### Problem description
Needed from the entries below: every line that holds the word "Home".

### Record excerpts
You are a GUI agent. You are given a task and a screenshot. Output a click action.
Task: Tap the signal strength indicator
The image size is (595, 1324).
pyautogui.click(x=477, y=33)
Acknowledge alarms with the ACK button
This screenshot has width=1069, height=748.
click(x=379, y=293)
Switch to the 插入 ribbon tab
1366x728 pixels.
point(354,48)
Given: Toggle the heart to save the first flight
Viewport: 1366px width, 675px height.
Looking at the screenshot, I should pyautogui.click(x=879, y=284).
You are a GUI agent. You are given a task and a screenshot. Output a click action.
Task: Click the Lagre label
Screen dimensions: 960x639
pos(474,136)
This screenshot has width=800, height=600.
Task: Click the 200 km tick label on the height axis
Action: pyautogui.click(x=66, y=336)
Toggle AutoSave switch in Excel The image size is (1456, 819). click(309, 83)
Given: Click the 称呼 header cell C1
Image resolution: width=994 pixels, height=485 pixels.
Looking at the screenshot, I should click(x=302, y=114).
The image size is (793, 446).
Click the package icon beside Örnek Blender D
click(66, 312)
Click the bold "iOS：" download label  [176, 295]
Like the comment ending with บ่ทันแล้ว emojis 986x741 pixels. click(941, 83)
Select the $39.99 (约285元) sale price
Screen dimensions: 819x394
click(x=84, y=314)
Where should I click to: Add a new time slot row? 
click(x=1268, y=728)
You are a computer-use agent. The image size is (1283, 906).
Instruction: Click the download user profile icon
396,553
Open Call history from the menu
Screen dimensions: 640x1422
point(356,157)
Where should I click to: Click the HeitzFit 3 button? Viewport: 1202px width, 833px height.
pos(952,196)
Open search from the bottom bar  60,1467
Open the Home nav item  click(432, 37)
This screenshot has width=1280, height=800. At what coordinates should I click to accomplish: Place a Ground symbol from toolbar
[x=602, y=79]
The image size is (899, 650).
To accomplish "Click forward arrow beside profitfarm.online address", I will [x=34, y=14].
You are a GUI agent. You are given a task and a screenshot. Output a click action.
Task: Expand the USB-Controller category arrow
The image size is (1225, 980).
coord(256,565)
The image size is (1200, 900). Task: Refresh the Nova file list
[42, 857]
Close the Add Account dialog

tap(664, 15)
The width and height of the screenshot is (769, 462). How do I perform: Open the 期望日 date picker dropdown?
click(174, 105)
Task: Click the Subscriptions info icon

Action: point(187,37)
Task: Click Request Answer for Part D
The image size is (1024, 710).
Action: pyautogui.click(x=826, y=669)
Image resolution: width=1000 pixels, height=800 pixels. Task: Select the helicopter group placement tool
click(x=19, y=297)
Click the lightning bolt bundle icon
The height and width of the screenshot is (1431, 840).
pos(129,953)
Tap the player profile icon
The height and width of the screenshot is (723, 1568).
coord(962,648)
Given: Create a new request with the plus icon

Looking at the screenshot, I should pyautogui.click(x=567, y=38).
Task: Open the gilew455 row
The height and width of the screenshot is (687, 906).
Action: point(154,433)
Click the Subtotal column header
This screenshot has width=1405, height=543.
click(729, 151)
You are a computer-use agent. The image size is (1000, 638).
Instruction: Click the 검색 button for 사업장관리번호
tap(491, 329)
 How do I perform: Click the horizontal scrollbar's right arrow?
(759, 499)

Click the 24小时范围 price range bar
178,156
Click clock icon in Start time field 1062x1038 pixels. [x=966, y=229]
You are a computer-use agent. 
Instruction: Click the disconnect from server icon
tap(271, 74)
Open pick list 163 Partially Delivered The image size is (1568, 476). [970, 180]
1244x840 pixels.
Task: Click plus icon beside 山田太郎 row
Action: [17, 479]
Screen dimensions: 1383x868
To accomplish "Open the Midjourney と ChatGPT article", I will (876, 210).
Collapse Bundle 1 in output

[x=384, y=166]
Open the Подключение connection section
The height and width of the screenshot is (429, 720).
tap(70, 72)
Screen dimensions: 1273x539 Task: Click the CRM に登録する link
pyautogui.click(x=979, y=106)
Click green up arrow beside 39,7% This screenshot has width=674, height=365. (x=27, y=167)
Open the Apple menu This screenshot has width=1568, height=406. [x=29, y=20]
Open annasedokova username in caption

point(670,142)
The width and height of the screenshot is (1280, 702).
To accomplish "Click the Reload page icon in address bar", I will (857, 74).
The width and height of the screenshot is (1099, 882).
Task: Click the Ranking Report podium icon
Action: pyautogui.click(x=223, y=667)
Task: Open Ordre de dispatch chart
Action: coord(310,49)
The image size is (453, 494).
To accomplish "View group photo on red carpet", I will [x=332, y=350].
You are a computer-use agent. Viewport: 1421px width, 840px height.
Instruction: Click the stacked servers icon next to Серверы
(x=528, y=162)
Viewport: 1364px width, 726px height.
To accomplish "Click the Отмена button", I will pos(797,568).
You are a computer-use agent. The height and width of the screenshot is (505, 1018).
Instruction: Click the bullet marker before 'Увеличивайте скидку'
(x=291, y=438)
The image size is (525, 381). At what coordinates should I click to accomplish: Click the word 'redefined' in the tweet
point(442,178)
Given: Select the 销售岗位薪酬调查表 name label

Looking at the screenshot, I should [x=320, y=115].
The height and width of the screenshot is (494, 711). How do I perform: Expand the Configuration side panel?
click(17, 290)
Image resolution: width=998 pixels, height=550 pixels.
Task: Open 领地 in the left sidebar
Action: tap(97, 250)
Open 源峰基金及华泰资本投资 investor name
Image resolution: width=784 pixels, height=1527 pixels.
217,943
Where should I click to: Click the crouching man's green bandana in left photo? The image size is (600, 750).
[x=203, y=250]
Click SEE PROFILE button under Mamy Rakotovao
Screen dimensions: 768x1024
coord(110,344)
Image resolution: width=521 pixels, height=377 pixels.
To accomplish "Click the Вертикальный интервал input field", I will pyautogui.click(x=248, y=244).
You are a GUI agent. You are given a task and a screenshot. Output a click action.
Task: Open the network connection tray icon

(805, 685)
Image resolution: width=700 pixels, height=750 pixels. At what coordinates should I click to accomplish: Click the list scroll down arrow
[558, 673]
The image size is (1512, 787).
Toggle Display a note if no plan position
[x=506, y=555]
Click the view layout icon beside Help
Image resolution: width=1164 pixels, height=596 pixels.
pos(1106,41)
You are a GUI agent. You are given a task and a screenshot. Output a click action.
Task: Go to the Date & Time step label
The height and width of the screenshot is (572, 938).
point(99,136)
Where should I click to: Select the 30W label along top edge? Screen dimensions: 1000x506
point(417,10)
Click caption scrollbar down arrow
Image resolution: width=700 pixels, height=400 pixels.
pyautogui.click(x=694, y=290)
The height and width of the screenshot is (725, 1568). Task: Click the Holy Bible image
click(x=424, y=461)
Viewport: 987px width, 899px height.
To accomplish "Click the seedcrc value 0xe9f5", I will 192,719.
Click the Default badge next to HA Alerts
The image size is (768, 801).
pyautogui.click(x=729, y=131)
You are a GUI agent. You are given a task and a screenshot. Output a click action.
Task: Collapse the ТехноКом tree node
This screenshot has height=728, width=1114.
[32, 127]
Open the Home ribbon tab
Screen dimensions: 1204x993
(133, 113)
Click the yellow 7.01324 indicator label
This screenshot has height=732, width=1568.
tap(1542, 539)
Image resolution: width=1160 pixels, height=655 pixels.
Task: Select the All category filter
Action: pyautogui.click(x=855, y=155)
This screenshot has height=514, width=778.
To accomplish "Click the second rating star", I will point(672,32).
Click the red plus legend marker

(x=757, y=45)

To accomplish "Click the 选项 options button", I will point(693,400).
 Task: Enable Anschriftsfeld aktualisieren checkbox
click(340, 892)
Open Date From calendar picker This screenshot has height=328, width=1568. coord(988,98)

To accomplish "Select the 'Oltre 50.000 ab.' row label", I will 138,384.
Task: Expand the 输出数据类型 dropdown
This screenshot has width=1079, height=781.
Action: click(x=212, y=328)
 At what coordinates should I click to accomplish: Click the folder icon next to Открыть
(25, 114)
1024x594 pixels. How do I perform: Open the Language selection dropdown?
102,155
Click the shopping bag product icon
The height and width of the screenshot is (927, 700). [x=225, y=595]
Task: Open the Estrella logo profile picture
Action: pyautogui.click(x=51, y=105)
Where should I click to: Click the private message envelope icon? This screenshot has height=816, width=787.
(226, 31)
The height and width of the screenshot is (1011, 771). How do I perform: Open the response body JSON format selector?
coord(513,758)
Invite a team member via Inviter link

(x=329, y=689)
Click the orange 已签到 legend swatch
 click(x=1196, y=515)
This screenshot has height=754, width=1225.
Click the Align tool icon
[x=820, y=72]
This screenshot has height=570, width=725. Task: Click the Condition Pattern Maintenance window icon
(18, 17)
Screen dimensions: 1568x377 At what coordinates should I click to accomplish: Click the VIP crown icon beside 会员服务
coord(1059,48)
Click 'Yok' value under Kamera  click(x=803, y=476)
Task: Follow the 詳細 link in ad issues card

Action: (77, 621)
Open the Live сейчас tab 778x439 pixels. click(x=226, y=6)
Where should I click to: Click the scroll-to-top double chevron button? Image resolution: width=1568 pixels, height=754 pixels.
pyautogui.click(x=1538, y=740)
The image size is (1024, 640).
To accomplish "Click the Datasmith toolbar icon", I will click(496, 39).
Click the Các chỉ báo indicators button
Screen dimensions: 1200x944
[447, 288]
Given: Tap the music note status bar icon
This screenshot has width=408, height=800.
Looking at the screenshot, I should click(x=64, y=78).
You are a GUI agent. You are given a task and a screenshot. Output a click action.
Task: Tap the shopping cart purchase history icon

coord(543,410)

### Exercise response
Open the Home nav item  click(432, 37)
Open the Home ribbon tab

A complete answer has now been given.